§ **DATASET CONTENT**
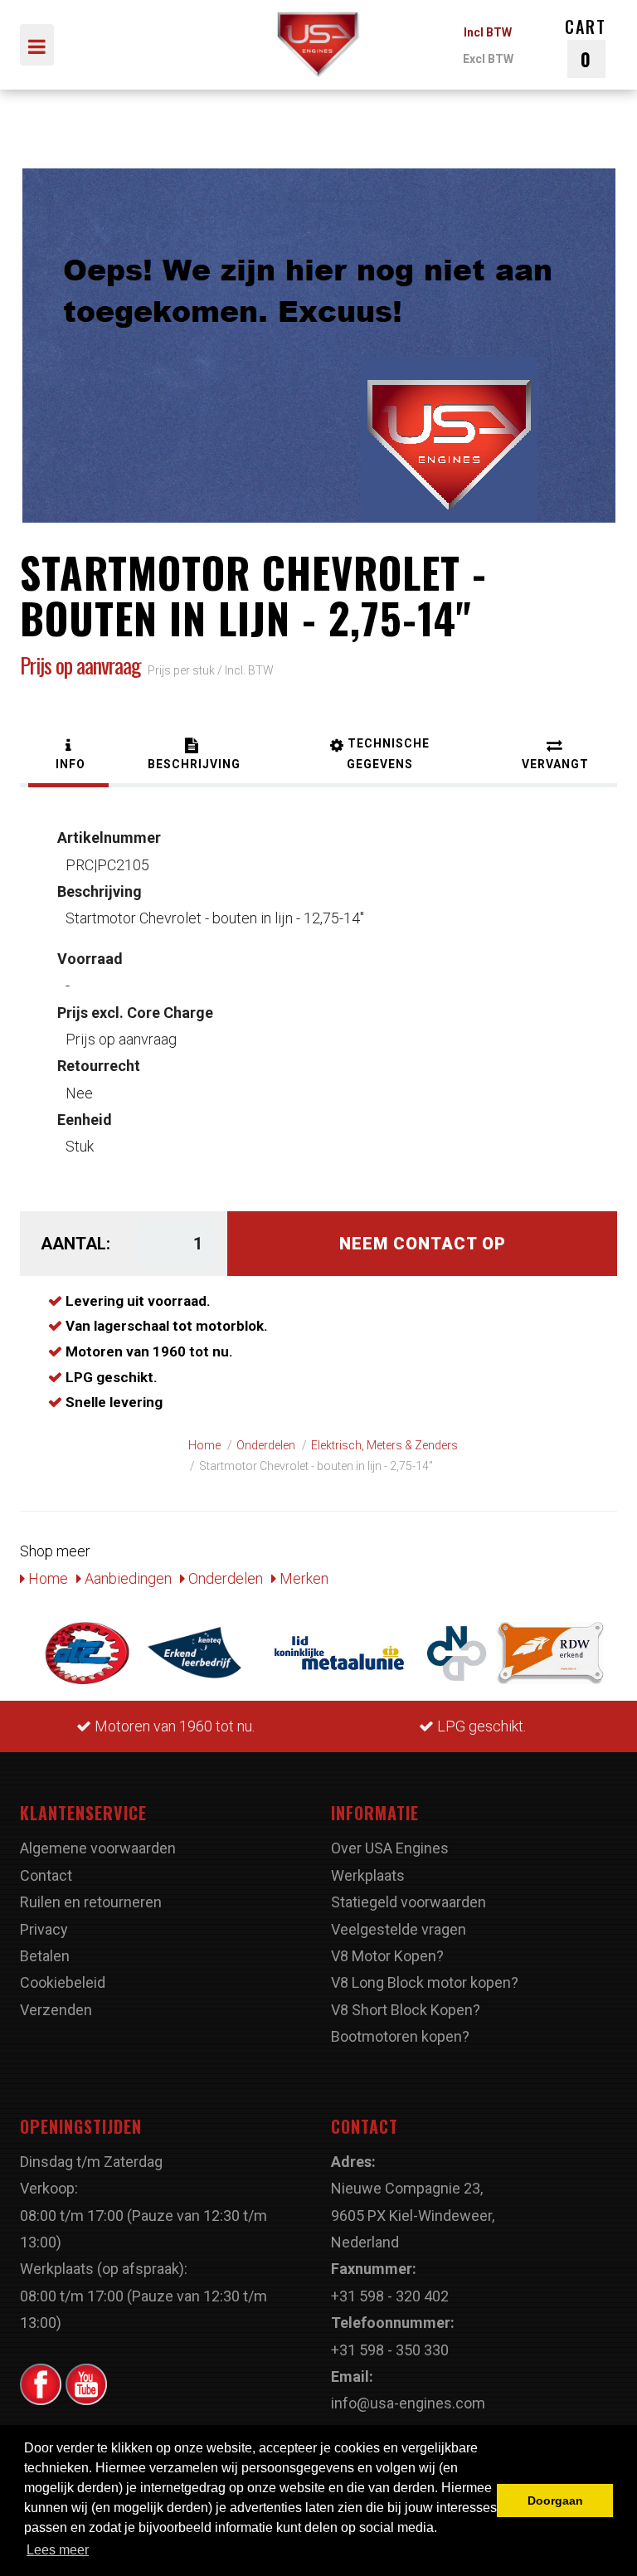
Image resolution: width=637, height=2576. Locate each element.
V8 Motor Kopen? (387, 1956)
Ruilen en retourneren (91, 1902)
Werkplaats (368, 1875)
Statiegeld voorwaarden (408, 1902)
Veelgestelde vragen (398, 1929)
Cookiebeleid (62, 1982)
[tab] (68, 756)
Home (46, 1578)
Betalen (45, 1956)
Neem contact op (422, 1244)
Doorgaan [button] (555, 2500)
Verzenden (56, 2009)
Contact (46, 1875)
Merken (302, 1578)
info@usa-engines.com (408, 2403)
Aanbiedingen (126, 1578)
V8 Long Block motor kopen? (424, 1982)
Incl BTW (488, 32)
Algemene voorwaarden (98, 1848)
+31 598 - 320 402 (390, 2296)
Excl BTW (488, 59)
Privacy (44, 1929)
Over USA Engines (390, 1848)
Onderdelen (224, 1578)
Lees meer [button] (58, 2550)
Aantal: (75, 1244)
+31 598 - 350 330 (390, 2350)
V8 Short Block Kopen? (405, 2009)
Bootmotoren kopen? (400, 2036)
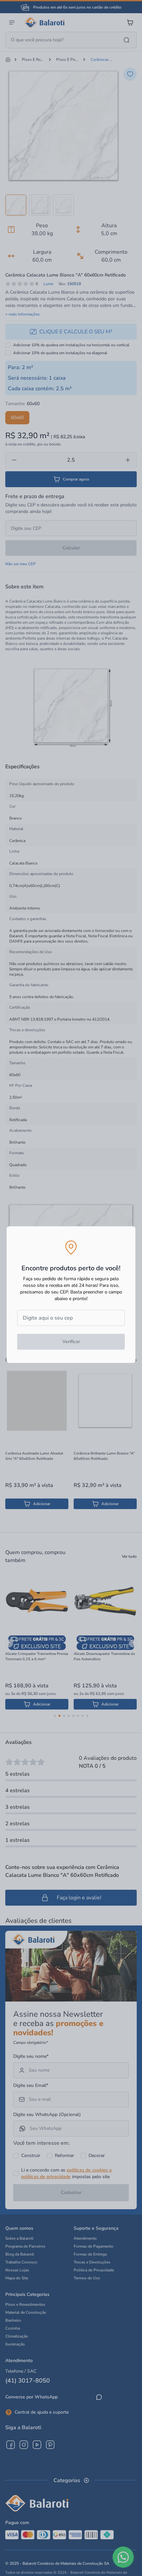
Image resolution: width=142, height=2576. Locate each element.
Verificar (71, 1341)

...

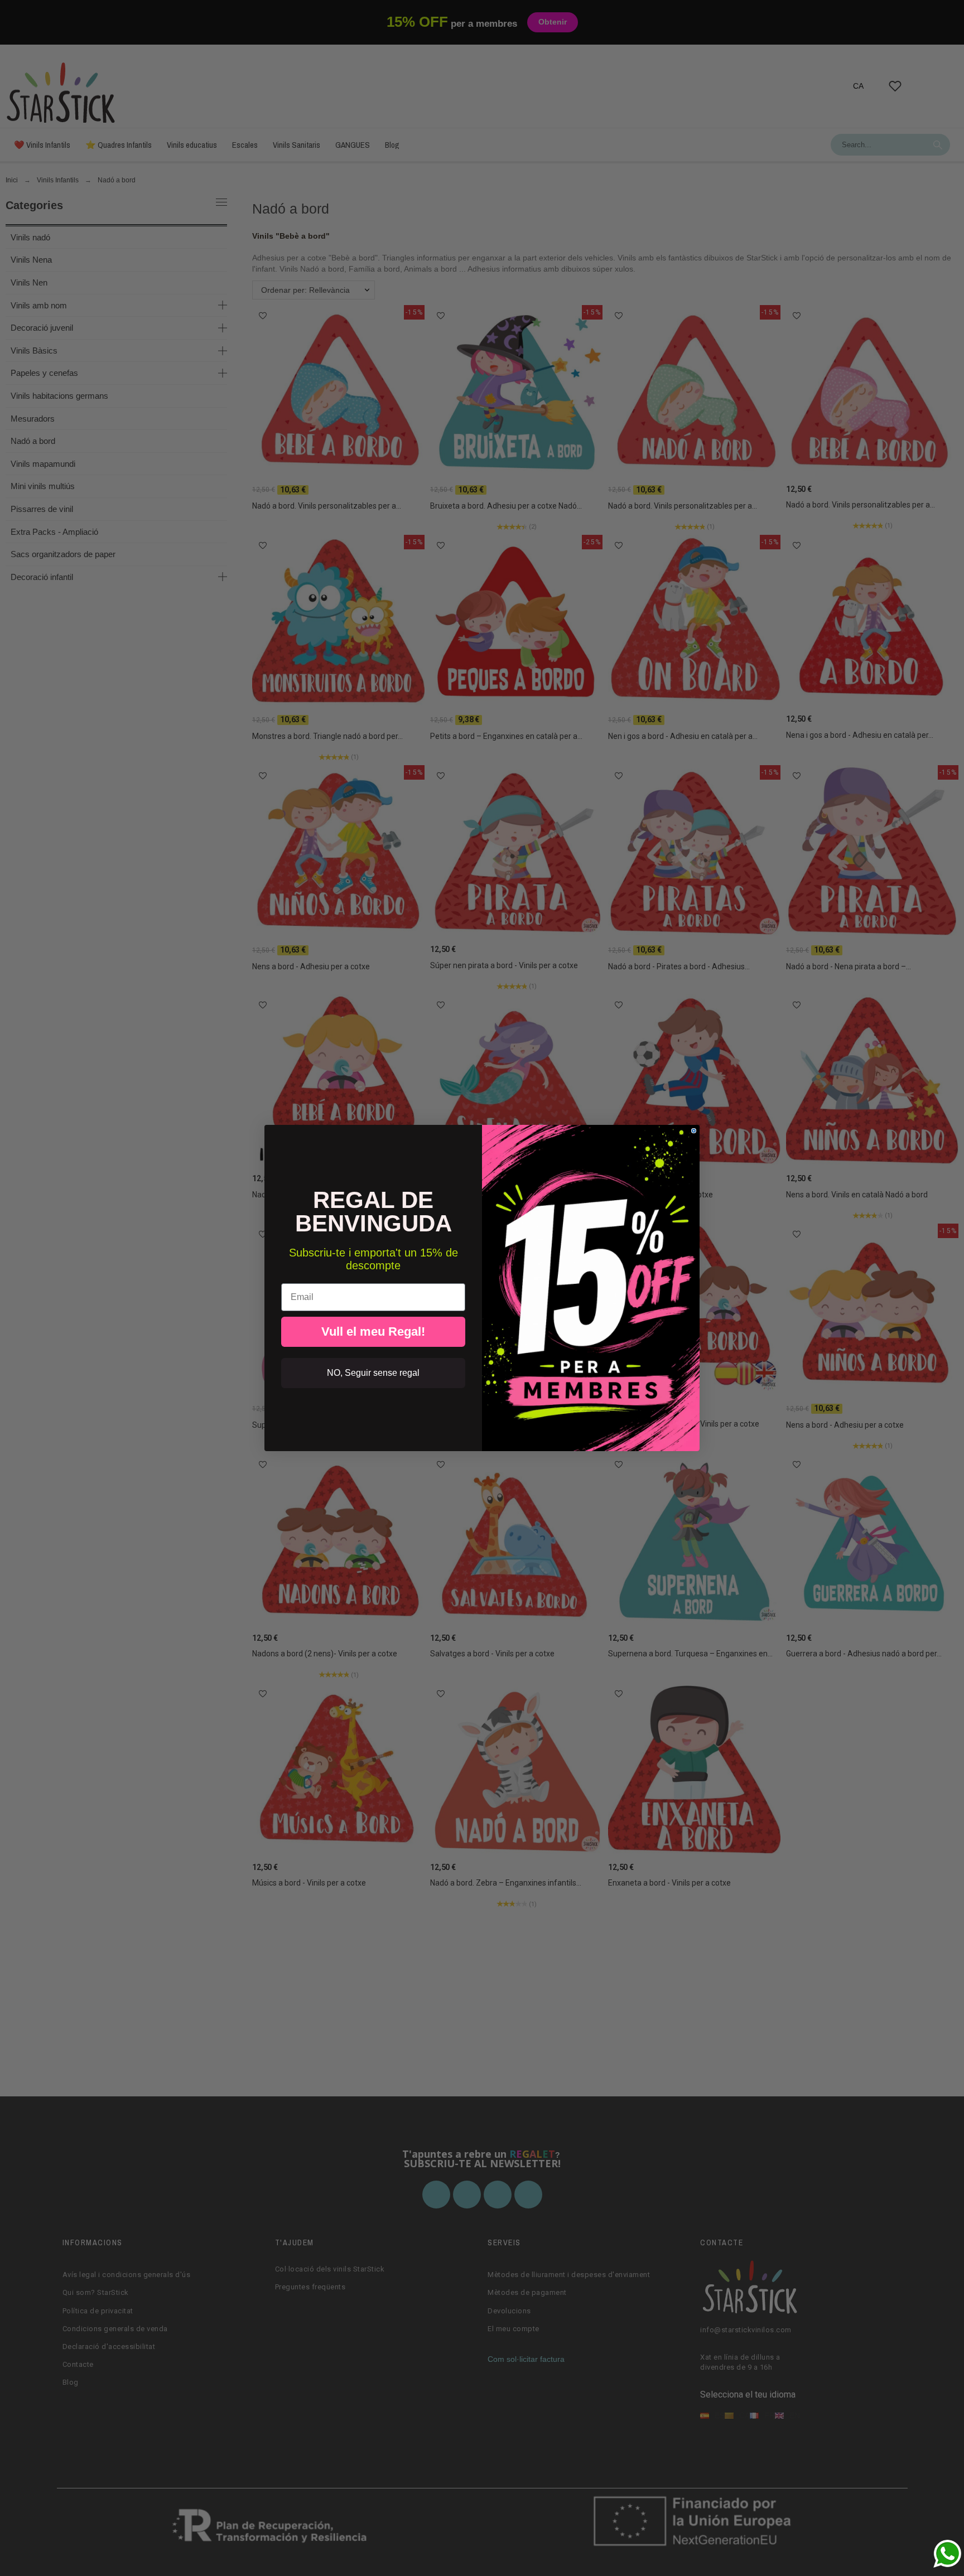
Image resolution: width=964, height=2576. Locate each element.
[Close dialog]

§ **TASK STATEMENT**
Nothing but the lines from the one with "Statiegeld voorwaarden (408, 1902)" up to and including the one with "Verificar (71, 1341)" should be printed, exactly as they read above. Please keep the pictures out.

§ **TASK RESULT**
Statiegeld voorwaarden (408, 1902)
Veelgestelde vragen (398, 1929)
Cookiebeleid (62, 1982)
[tab] (68, 756)
Home (46, 1578)
Betalen (45, 1956)
Neem contact op (422, 1244)
Doorgaan [button] (555, 2500)
Verzenden (56, 2009)
Contact (46, 1875)
Merken (302, 1578)
info@usa-engines.com (408, 2403)
Aanbiedingen (126, 1578)
V8 Long Block motor kopen? (424, 1982)
Incl BTW (488, 32)
Algemene voorwaarden (98, 1848)
+31 598 - 320 402 (390, 2296)
Excl BTW (488, 59)
Privacy (44, 1929)
Over USA Engines (390, 1848)
Onderdelen (224, 1578)
Lees meer [button] (58, 2550)
Aantal: (75, 1244)
+31 598 - 350 330 (390, 2350)
V8 Short Block Kopen? (405, 2009)
Bootmotoren kopen? (400, 2036)
Image resolution: width=142, height=2576. Locate each element.
Verificar (71, 1341)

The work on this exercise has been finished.